Manning's big secret

Published:Wednesday | April 14, 2010 | 12:00 AM
Patrick Manning, prime minister of Trinidad and Tobago. - File

PORT-OF-SPAIN, Trinidad (CMC):

Prime Minister Patrick Manning kept the nation guessing on Monday night as to the date for the snap general election but told supporters that they should be prepared for "many more nights" of the campaign.

There had been much speculation that Manning would have announced the date for the election during the official launch of his ruling People's National Movement (PNM) campaign, but instead the Prime Minister told supporters gathered in the St Augustine constituency, along the east-west corridor, that they should not take God out of their minds and vote the opposition into power.

Manning called the election two and a half years before it is constitutionally due, telling supporters that he needed a fresh mandate to continue the socio-economic policies of his outgoing administration.

2007 win for pnm

In the 2007 general election, the PNM won 26 of the 41 seats at stake. The other 15 went to the main opposition United National Congress that has now entered into a partnership with the Congress of the People party to contest the polls.

Declaring himself the "most vilified" prime minister in the history of the twin-island republic, Manning ended his 40-minute address on Monday night with little hint as to when the date of the elections would be announced.

"I don't want to overdo it, there will be many more nights," was the closest he came to announcing the date.

Political analyst Derek Ramsamooj told the Caribbean Media Corporation (CMC) yesterday, that the delay may be as a result of the ruling party not yet able to finalise its slate of candidates, particularly as it relates to the former housing minister Dr Keith Rowley, who was dismissed from the Manning cabinet in 2008.

Rowley is the only person nominated to contest the Diego Martin West constituency and he was expected to face the party's screening committee, chaired by Manning, yesterday.

"The challenge of resolving the candidacy of Dr Rowley would indeed be contributing to the delay in calling the election date.
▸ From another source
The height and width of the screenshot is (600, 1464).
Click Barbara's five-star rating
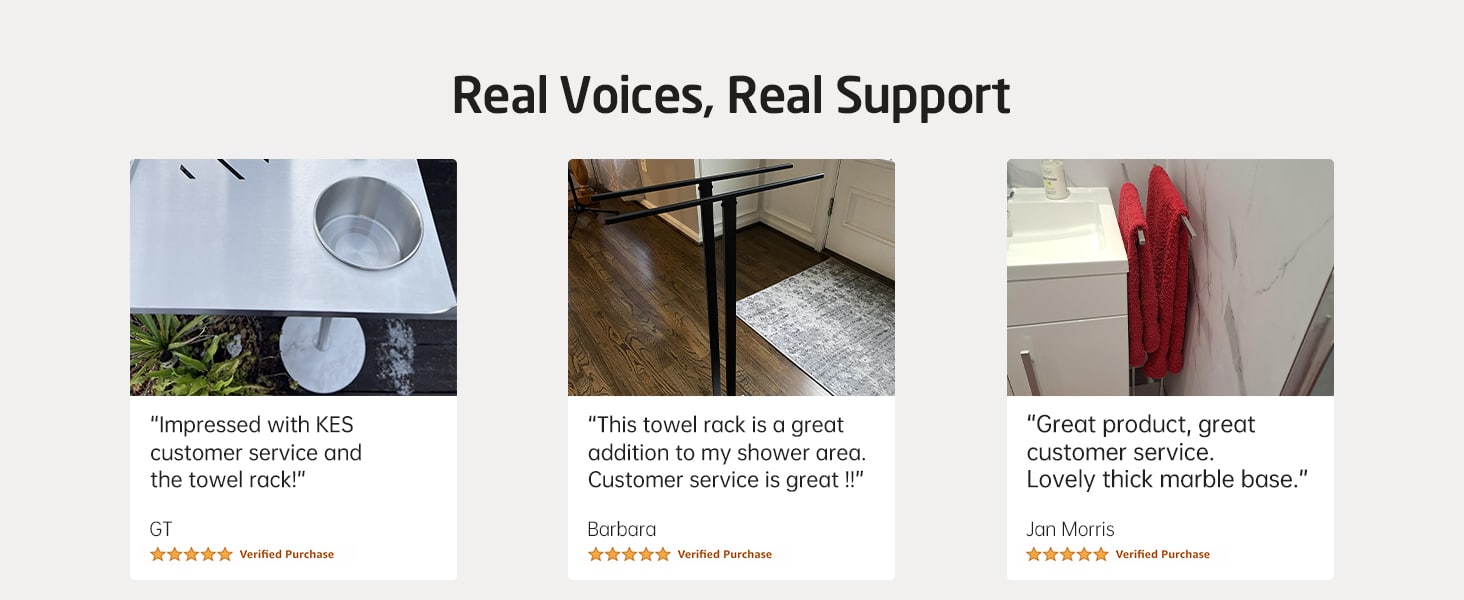point(629,554)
"Mr Manning's previous experiences of removing strong incumbent candidates would reveal the application of diplomatic politics as opposed to crude severing," Ramsamooj said.

In the 2007 general election, the PNM left out a number of incumbents, including Manning's then deputy and senior Cabinet minister Ken Valley.

Meanwhile, the Elections and Boundaries Commission (EBC) said that more than one million persons had been registered to vote in the election.

The EBC said that it would continue the registration process until April 20 in all 41 constituencies, but Fitzgerald said that there were also other concerns facing the EBC.